Assigned task 1:
Answer these from the article on the proposed background-check order:
(a) Which shootings does the article say preceded the renewed gun control push?
(b) What position does Hans von Spakovsky hold?
(c) Which act does von Spakovsky say established the system of background check requirements?
Assigned task 2:
Extend the article on the proposed background-check order with a further passage that picks up after its final sentence.
━━ Provided text
President Barack Obama is deliberating an executive order that would escalate background check requirements in a revived gun control push following the deadly shootings at Umpqua Community College last week.
The proposed measure would enable the president to sidestep Congress to require anyone who surpasses a set number of gun sales to acquire a federal license and conduct background checks on customers purchasing firearms, according to The Washington Post.
The change would broaden the definition of those considered a firearms dealer under federal law, encompassing a broad number of people who are currently exempt.
Hans von Spakovsky, a senior legal fellow at The Heritage Foundation, said the president does not have the legal authority to extend this definition because the Brady Handgun Violence Prevention Act, which established the system of requirements for background checks, explicitly defines who qualifies as a firearms dealer.
“If the president tries to use executive action to expand the law beyond what it currently says he would be twisting the law in a way that he is not allowed to do,” von Spakovsky said.
The law presently requires anyone who is “engaged in the business” of dealing firearms to obtain a federal license, which then mandates the dealer to perform background checks, but it further exempts anyone “who makes occasional sales, exchanges, or purchases of firearms for the enhancement of a personal collection or for a hobby, or who sells all or part of his personal collection of firearms.”
━━━━
━━ Dataset content
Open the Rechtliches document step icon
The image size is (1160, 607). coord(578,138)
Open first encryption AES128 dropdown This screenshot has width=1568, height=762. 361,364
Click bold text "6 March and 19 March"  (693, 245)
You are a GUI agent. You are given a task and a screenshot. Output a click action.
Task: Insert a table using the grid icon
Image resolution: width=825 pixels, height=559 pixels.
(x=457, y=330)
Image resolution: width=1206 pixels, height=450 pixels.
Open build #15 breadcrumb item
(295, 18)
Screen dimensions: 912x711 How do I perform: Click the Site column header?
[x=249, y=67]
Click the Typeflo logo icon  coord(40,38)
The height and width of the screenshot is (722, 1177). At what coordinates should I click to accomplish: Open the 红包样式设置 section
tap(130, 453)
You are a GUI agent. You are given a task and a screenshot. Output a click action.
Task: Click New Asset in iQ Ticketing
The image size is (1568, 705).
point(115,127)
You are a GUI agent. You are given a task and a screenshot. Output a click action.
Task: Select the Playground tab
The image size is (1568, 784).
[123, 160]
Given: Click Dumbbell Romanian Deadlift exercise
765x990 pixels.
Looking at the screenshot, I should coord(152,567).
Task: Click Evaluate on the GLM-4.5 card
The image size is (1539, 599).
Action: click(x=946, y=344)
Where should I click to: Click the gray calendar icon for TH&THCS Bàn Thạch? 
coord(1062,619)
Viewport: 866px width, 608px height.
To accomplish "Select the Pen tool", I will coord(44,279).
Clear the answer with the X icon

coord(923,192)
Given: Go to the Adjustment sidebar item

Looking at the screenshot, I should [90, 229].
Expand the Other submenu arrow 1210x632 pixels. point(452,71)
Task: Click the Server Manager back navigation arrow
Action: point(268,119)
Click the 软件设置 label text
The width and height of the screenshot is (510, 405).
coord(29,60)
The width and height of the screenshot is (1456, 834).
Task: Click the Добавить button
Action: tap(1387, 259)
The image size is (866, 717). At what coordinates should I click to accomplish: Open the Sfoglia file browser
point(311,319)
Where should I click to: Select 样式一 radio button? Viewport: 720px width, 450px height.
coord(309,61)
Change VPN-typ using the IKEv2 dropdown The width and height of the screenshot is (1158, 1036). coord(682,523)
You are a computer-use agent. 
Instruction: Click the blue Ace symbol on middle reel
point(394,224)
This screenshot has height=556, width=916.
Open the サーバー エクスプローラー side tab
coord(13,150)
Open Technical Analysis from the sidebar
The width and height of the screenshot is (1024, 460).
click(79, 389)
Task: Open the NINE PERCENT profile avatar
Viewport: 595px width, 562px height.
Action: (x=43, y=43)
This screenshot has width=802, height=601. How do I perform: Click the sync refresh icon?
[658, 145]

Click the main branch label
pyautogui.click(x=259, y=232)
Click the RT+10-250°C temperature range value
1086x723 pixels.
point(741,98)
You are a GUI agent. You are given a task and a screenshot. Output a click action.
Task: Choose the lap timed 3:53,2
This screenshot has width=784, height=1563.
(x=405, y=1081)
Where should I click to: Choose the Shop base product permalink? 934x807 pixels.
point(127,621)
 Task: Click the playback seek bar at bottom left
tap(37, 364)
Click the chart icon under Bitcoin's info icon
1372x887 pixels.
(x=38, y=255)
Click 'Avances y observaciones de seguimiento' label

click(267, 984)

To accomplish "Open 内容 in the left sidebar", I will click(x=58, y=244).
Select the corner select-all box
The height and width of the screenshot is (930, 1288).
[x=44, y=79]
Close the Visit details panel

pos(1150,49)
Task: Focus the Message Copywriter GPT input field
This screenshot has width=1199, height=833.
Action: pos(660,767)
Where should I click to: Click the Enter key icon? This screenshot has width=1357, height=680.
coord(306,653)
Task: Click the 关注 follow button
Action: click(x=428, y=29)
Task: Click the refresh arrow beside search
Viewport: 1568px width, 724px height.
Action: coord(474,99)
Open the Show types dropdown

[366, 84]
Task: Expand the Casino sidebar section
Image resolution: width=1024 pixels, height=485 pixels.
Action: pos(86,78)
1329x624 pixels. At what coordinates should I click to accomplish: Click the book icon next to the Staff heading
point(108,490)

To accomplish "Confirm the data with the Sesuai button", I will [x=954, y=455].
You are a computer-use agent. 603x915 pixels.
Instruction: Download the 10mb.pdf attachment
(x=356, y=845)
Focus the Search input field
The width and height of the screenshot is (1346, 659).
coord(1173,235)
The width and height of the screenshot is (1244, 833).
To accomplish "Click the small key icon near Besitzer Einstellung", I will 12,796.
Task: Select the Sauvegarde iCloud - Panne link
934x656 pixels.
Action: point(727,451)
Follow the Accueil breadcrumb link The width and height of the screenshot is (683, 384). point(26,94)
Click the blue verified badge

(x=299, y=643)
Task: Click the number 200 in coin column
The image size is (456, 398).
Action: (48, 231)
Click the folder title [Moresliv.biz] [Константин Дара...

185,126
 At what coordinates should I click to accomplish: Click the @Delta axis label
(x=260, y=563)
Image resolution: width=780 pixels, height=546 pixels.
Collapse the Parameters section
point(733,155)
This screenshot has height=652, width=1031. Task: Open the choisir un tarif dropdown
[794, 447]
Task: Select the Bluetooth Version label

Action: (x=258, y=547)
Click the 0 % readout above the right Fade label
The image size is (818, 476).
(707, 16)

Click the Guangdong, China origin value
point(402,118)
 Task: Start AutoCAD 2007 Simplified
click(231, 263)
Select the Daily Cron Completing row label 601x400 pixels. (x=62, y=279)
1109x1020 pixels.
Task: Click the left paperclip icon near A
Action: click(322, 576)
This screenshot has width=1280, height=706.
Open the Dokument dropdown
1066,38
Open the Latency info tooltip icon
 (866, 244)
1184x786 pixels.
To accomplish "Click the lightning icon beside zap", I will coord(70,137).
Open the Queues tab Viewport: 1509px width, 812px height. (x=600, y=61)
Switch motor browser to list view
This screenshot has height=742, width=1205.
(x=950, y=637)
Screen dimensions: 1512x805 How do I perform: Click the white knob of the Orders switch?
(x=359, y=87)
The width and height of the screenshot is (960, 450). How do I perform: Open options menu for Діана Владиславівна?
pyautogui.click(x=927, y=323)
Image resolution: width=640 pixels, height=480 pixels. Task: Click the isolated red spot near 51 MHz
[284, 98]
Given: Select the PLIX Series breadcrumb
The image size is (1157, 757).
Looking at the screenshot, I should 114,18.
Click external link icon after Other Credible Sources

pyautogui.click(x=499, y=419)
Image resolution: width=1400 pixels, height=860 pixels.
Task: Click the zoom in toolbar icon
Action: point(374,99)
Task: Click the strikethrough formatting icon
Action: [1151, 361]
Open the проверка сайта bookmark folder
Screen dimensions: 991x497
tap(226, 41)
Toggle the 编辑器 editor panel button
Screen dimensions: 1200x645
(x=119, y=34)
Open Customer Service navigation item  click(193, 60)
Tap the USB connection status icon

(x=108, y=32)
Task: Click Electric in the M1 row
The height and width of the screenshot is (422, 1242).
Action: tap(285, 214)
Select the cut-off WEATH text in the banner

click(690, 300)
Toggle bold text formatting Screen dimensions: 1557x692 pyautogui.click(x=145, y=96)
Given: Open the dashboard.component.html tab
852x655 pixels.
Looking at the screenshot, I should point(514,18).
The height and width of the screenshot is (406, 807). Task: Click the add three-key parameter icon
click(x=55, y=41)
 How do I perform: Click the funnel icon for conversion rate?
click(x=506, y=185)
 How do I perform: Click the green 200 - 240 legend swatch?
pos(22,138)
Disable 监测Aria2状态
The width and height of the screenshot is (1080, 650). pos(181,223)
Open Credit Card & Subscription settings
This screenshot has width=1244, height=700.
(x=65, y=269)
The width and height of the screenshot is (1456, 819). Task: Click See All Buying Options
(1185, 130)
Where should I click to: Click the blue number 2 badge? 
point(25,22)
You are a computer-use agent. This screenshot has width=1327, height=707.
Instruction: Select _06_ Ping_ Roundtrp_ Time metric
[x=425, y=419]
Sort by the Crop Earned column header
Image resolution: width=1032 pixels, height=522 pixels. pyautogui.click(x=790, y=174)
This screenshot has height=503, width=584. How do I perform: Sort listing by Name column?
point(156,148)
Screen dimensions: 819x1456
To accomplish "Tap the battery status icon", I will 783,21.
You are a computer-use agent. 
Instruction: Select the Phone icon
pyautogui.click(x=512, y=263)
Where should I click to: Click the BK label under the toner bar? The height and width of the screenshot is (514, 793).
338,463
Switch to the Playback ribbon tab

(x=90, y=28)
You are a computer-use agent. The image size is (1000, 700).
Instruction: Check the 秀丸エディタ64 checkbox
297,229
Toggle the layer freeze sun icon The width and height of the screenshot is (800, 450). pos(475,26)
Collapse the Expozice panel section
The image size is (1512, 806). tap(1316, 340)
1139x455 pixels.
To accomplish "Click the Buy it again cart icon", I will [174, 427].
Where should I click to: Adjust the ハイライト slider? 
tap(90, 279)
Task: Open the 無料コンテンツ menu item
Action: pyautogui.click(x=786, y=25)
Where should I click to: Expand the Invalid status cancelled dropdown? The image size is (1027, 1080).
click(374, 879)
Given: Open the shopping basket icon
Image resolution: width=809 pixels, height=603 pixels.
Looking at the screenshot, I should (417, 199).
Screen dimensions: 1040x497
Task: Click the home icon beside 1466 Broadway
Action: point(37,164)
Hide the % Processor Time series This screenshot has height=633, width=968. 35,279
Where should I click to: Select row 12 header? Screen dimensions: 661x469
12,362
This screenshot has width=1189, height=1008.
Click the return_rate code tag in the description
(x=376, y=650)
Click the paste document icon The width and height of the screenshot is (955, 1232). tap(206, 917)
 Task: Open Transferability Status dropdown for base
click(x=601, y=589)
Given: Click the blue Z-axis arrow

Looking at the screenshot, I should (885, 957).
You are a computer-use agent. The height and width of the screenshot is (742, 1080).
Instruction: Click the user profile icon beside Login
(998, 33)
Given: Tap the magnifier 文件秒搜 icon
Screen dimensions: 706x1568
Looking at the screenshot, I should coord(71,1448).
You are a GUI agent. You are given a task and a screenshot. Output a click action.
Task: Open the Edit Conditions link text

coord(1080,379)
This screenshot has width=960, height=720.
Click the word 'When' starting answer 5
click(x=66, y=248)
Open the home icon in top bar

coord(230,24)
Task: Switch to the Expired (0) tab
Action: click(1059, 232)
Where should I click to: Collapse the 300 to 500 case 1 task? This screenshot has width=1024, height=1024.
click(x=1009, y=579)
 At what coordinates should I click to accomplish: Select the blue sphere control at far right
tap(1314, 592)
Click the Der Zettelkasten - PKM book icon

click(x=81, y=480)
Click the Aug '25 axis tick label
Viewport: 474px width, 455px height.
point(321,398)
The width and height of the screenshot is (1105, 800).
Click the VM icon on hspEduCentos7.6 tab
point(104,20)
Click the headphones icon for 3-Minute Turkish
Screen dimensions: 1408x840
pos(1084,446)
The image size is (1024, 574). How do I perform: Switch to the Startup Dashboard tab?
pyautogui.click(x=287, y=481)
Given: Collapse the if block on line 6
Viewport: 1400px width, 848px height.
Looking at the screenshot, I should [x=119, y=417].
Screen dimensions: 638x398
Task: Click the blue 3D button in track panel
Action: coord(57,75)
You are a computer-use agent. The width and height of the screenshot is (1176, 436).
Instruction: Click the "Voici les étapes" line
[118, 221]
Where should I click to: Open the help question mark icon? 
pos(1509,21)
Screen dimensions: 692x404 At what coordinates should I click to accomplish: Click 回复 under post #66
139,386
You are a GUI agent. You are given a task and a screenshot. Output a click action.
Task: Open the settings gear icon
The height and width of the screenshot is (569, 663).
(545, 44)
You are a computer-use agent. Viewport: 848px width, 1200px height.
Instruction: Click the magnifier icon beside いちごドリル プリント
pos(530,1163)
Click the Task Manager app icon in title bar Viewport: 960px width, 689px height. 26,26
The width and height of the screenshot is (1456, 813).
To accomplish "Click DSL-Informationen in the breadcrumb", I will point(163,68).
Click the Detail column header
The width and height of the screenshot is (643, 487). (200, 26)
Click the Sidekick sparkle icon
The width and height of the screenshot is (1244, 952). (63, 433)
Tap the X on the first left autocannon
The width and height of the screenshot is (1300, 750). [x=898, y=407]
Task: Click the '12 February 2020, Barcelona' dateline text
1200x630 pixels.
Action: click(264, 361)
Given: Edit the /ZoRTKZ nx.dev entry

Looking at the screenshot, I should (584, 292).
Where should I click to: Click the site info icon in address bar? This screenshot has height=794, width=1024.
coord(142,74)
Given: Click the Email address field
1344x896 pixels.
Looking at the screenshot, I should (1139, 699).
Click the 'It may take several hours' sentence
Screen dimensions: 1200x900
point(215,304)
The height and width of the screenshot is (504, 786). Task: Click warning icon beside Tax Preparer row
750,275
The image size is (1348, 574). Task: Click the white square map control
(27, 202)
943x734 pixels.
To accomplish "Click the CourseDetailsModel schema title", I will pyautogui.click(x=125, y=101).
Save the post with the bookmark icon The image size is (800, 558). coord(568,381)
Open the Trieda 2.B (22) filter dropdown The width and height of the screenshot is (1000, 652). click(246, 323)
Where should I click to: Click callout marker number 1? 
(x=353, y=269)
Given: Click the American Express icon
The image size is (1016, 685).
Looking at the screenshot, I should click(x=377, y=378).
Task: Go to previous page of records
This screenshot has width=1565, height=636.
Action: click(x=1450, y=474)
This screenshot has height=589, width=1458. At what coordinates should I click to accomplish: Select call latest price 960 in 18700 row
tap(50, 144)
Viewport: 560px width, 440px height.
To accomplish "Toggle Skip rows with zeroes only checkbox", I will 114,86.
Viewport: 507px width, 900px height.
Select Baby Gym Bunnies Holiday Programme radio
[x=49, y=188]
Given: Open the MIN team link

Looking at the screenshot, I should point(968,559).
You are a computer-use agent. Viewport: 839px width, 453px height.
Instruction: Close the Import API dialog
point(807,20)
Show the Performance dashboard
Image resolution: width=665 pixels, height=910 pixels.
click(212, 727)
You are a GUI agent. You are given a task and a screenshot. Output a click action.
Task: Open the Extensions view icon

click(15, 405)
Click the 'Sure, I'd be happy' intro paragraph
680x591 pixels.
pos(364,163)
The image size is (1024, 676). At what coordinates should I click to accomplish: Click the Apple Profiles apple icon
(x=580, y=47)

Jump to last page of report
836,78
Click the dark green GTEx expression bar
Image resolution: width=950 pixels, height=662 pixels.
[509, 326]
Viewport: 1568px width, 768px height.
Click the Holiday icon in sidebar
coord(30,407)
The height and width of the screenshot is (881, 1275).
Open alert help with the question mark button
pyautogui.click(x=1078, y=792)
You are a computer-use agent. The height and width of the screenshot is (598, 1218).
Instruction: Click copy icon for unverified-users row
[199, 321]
━━━━
Written answer 1:
(a) The deadly shootings at Umpqua Community College.
(b) Senior legal fellow at The Heritage Foundation.
(c) The Brady Handgun Violence Prevention Act.

Written answer 2:
The White House’s measure would redefine who is “engaged in the business” of selling guns to include anyone who sells 50 or 100 guns a year, though that number is not yet finalized, sources told NBC.
If the executive order takes effect, anyone who then surpassed that threshold would be required to obtain a license from the Bureau of Alcohol, Tobacco, Firearms and Explosives and conduct background checks.
Von Spakovsky said if the president attempts to expand the background check system to individuals or entities not currently encompassed under federal law those affected would have grounds to pursue a lawsuit.
“This will not be one of those cases where it will be tough for anyone to establish standing or prove injury through this measure to sue the president,” von Spakovsky said. “This will be easy to do.”
The administration’s consideration comes as Obama travels to Roseburg, Oregon, Friday to meet with the survivors and families of the victims killed in last week’s tragedy at Umpqua Community College.